An estimated 18.2 million people (6.3 percent of the population) in the United States have diabetes; 90 to 95 percent of all diagnosed cases are type II diabetes (NIDDK, 2005). The search for new and more effective therapies to address the growing number of Americans with type II diabetes and related conditions is currently hindered by the lack of a research animal model that closely resembles the human diabetic condition. All rat models currently available commercially, related to metabolic syndrome and overt type II diabetes, have a genetic defect in leptin-receptor. On the contrary, leptin and leptin-receptor defects are not common causes for the etiology of obesity and diabetes in the human population.

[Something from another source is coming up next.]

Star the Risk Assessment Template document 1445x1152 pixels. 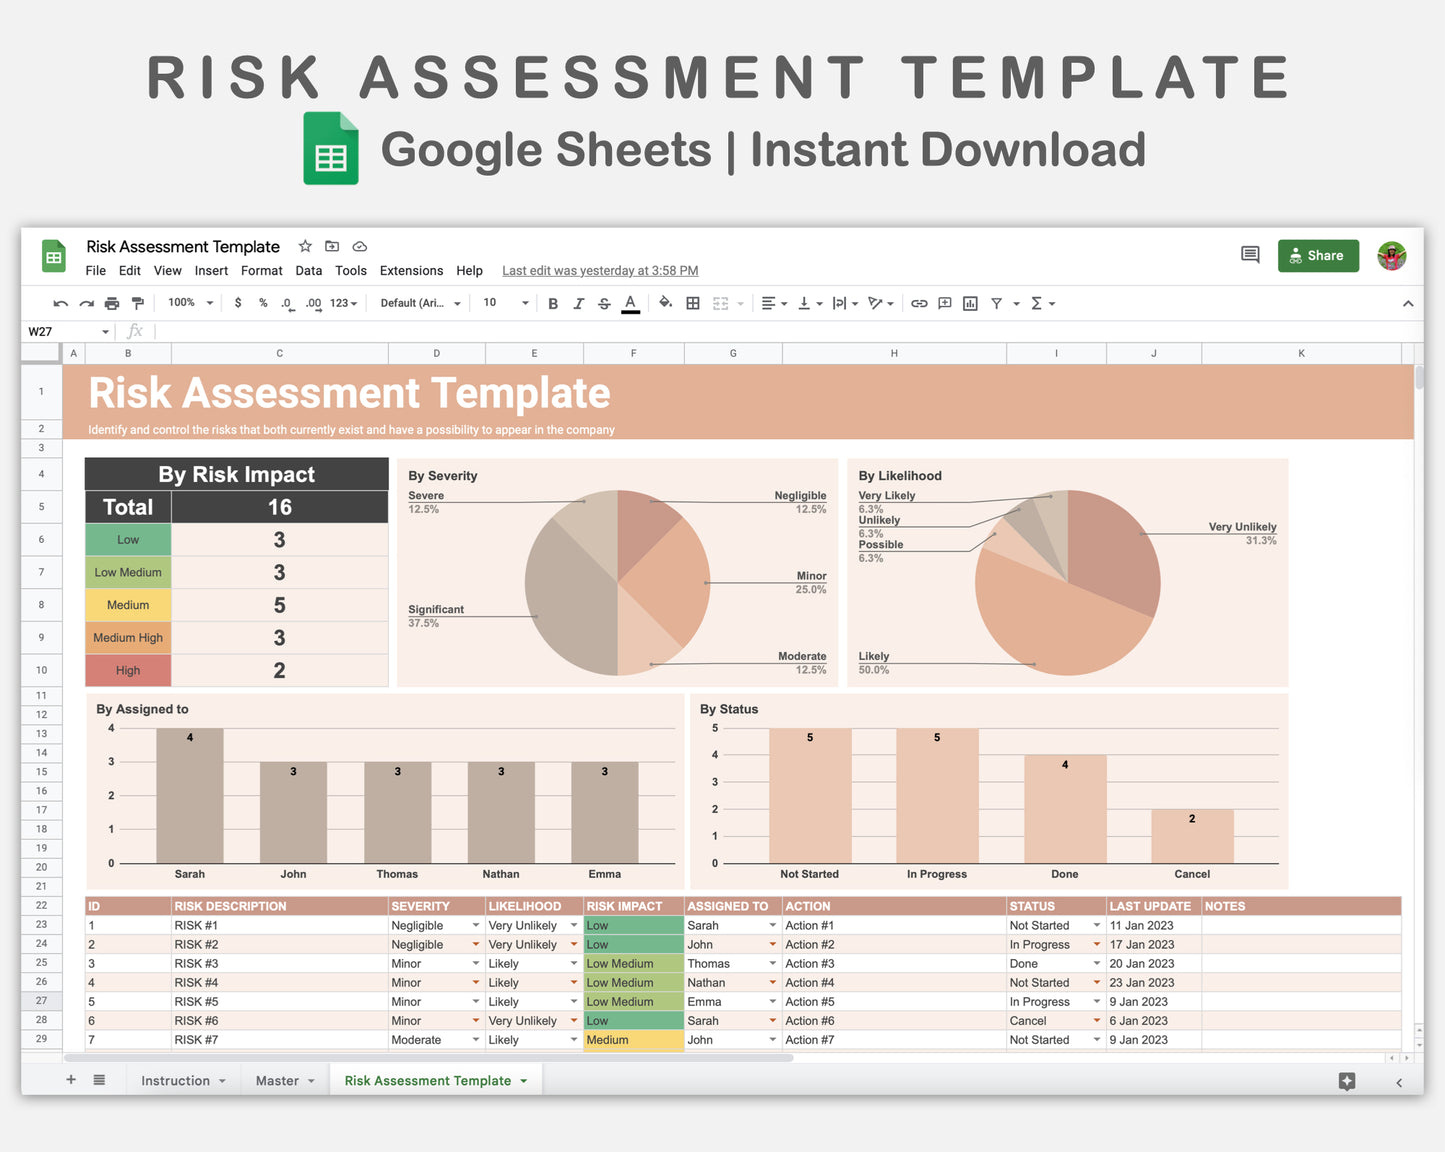pos(305,246)
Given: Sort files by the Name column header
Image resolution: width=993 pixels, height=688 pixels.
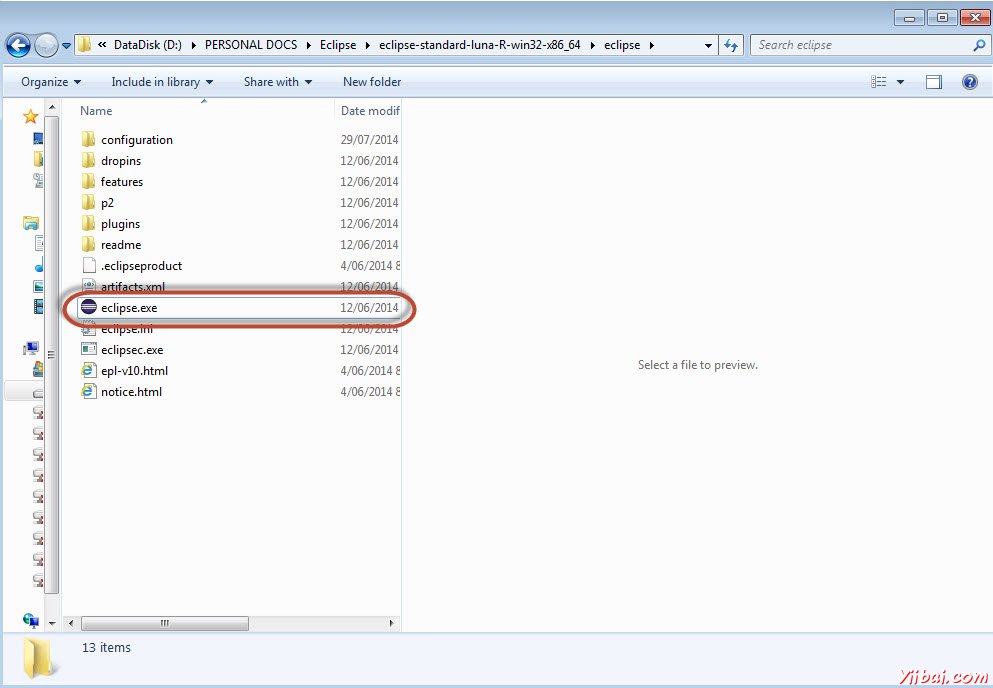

A rat model without this defect would more closely resemble the human condition and thus be more appropriate for the study of diabetic-related conditions and metabolic syndrome. PreClinOmics (PCO) has begun to develop a new rat model without leptin/leptin-receptor defects by crossing a selected rat model with the propensity to develop diabetes with a model that has the propensity to develop obesity. The long-term goal of this project is to create a rat model that will be accepted by biotech and pharmaceutical industries, and the research community to advance the study and development of type II diabetic therapies in humans. PCO achieved and exceeded its specific aims in Phase I of this project. Phase II will focus on the continued development, defining, characterization and utility of the new diabetic rat model. This project has six specific aims: 1) Continue selective breeding and utilize genetic monitoring to achieve genetic and phenotypic homogeneity. 2) Use dietary manipulation to modify obesity, other characteristics of "metabolic syndrome" and the age of onset and synchronization of the onset of diabetes. 3) Test therapeutic compounds for the prevention and treatment of obesity and diabetes. 4) Evaluate the time of appearance and levels of known markers and endpoints of obesity, metabolic syndrome and diabetes. 5) Evaluate leptin tolerance. 6) Collaborate with University and pharmaceutical partners to generate interest, independent data and publications. A strong commercial market exists for this new rat model; drug developers including Eli Lilly & Company, Glaxo Smith Kline, and others PCO has met with have already expressed a strong interest in establishing collaborative arrangements and eventually purchase agreements.

Project narrative:
Current commercially available animal models that are used for obesity and diabetes research and drug development have genetic defects that cause obesity. These defects are not found in the typical obese and diabetic individuals where polygenetic genes seem to be responsible for the condition. The purpose of this project is to develop and produce a new animal model that has polygenetic obesity (does not have a leptin or leptin receptor defect) which develops into diabetes. This should be a very important model to develop drugs that will control obesity and adult onset diabetes.

Public Health Relevance:
This Public Health Relevance is not available.

Thesaurus Terms:
There Are No Thesaurus Terms On File For This Project.